As technology advances, software companies rise to the challenge of providing ever more useful (and often not so useful) software to improve our lives. Since 2007 I have been exploiting one software platform more than I thought I would. Finding it especially good at collaboration with, and aiding in the management, of geographically dispersed project and programme teams.
The software is Microsoft Lync (formerly Microsoft Office Communicator). Basically it is an instant messaging client used with Microsoft Lync Server (or Lync Online available with Microsoft Office 365). So it allows users to participate in instant messaging conversations with each other. The same way Windows Live Messenger does. It enables you to see if other users are online and therefore make informed choices about when and how to contact them as they are able to set their status to several states (plus interact with Outlook calendar settings) and it also allows group conversations (by inviting other users to join a chat session). I can here you say that Windows Live Messenger does some of this, very true.
Unlike Windows Live Messenger, Lync enables extensive and easy collaboration between users. These real-time multi-client collaborative software capabilities allow teams of people to view and work simultaneously on the same documents and communications sessions. This can be as simple as instantly transferring files to other colleagues, a superb mechanism when one is in the midst of a conference call with your team (better than relying on email, especially these days when Outlook PST files appear to frequently reach the size limit imposed by IT departments).
Lync allows collaboration through whiteboard documents (ideally Microsoft Office documents). This is where the participants have great freedom to share text, drawing and graphical annotations. The presenter has the ability to allow the level of participant involvement in the whiteboarding session.

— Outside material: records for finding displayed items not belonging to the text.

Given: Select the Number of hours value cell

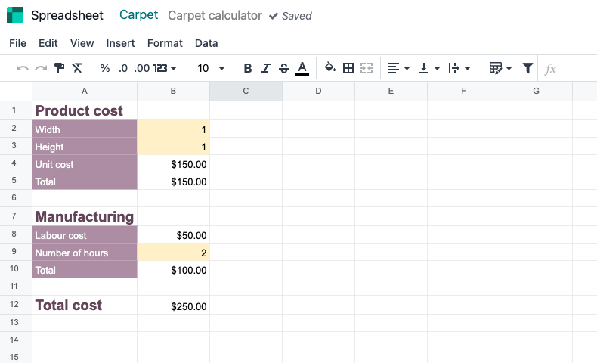Looking at the screenshot, I should [x=173, y=253].
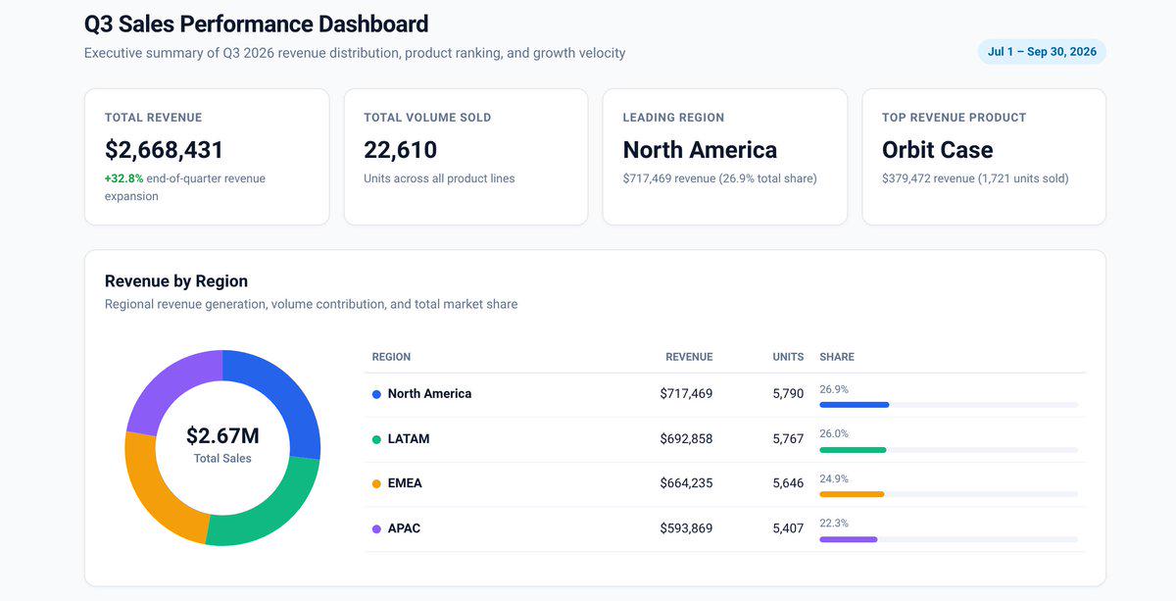Click the APAC 22.3% share bar
The image size is (1176, 601).
pos(949,539)
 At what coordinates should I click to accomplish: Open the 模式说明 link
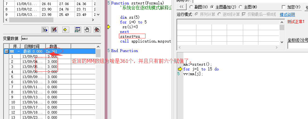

I particularly find the Microsoft PowerPoint document collaboration very powerful for geographically dispersed project and programme teams. The participants can view and control presentations, as well as allowing participants to add text, drawing and graphical annotations. Microsoft Project has proved useful too, especially when running through lengthy plans over a conference call, if only to keep everyone on the same task line.
An interesting touch is the use of polling lists. Presenters organize polls and participants can vote and see results. Ideal for getting consensus on a sticky issue!